To those that make such comments under the cloak of discernment, I ask, do these comments reflect humility?  Is this wisdom from above, and as such are these words peaceable, gentle, willing to yield, full of mercy and good fruits?  Are you sowing the fruit of righteousness in peace, as one who makes peace, or is this hurtful to those who are targeted?  Is your view of holiness of God shaded by limited human understanding, such that you believe Christ has modeled such speech as this?  He has not.

Matthew Henry advises us:

"If we are wiser than others, this should be evidenced by the goodness of our conversation, not by the roughness or vanity of it. Words that inform, and heal, and do good, are the marks of wisdom; not those that look great, and do mischief, and are the occasions of evil, either in ourselves or others." (Matthew Henry Commentary - James 3:13)

Paul provides stunning insight into this problem,  speaking of religious leaders, with whom he disagreed, and unintentionally spoke evil of:

Acts 23:5  Then Paul said, "I did not know, brethren, that he was the high priest; for it is written, 'YOU SHALL NOT SPEAK EVIL OF A RULER OF YOUR PEOPLE.'"
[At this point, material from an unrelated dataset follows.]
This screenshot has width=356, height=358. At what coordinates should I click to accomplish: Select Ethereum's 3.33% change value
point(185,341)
We are all of miserable unclean lips, speaking evil of our religious leaders.  While we may have some discernment, some of our responses as illustrated in the comments above are proud, haughty and arrogant, when we should be driven to silence before a holy God to seek His purity in our own lives, remembering in humility that none was found worthy to cast the first stone at the adulterous woman, (John 8:7) and that we will give account for every idle word we speak. (Matt 12:36)
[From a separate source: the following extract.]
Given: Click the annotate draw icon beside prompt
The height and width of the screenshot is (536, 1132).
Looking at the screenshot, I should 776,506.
An incredible consequence of arrogant finger wagging is our own blindness, and the risk falling into the trap of being a false witness against others, calling bad what God has called good, as is happening with heartbreaking regularity.  (Job 18:8, Prov 18:6-7, Prov 22:24-25)

Love Purifies

The reality is that comments such as those shown reveal impurity in the heart, for they do not lift up, are not kind, gentle, peaceable, loving nor longsuffering.  There is no reflection of the Lord's goodness in them.  It is not within the scope of this article to address the teachings of those listed above, but instead, the Christian response to these teachings, good or bad, is in focus.  It is the impact upon our own heart and speech that is in focus.  It is our response, revealing our heart, which is affecting our ability to behold the face of God and to can keep us from experiencing our own transformation from glory to glory.  Whether you have discernment or not, your response to what is thought to be discerned displays where your own heart is, and itself condemns or frees you.
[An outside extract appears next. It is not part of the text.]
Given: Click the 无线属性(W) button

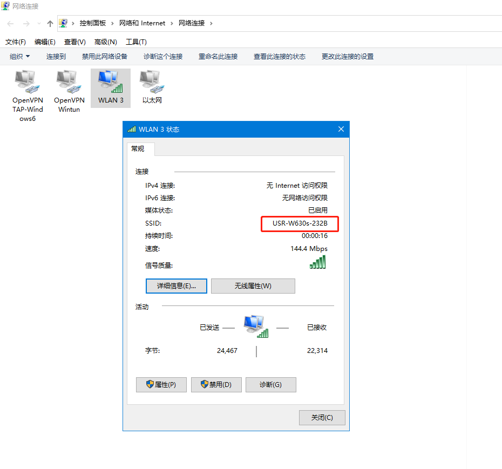Looking at the screenshot, I should [x=253, y=286].
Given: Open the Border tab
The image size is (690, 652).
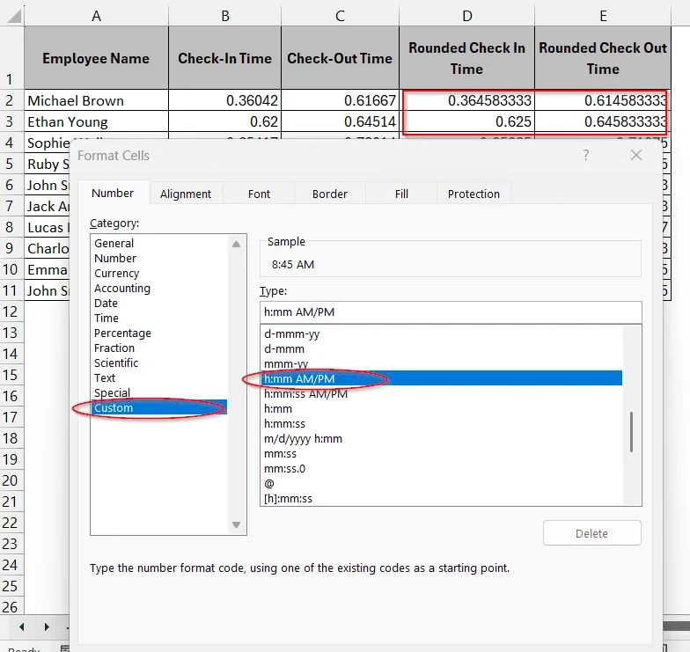Looking at the screenshot, I should point(330,194).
The great tragedy brought about by giving in to this impure spirit of criticism is this purity lost, without which we cannot truly see God, and especially the deep things of God. (Psalms 92:5)  Satan is relishing his ability to distract Christians believers from a pure heart and the knowledge of God by causing them to receive his critical spirit, and respond to others from a critical heart with critical words, thus introducing impurity into the body.  He desires that men fail to come to the knowledge of God, and he is succeeding. 

Can light and darkness exist together? It is in the pure light that we can see, the light from which illumination and revelation comes. (2 Cor 4:6)  It is through revelation that we are changed into His image from glory to glory.  (2 Cor 3:18) 

I pray that you, the reader, would come to gaze into the face of God, that you would banish spiritual impurity, that you would set aside evil speech in favor of revelation in the knowledge of Him, that you would cease criticism in favor of illumination, that you would come to the knowledge of God's eternal, unending, unbounded, and unconditional love for every person, and that you would follow the example of Isaiah and wear humility. For John advises us that without love in our heart, which produces kindness and gentleness, we will not know Him with intimacy:

1 John 4:7-8  Beloved, let us love one another, for love is of God; and everyone who loves is born of God and knows God.  (8)  He who does not love does not know God, for God is love.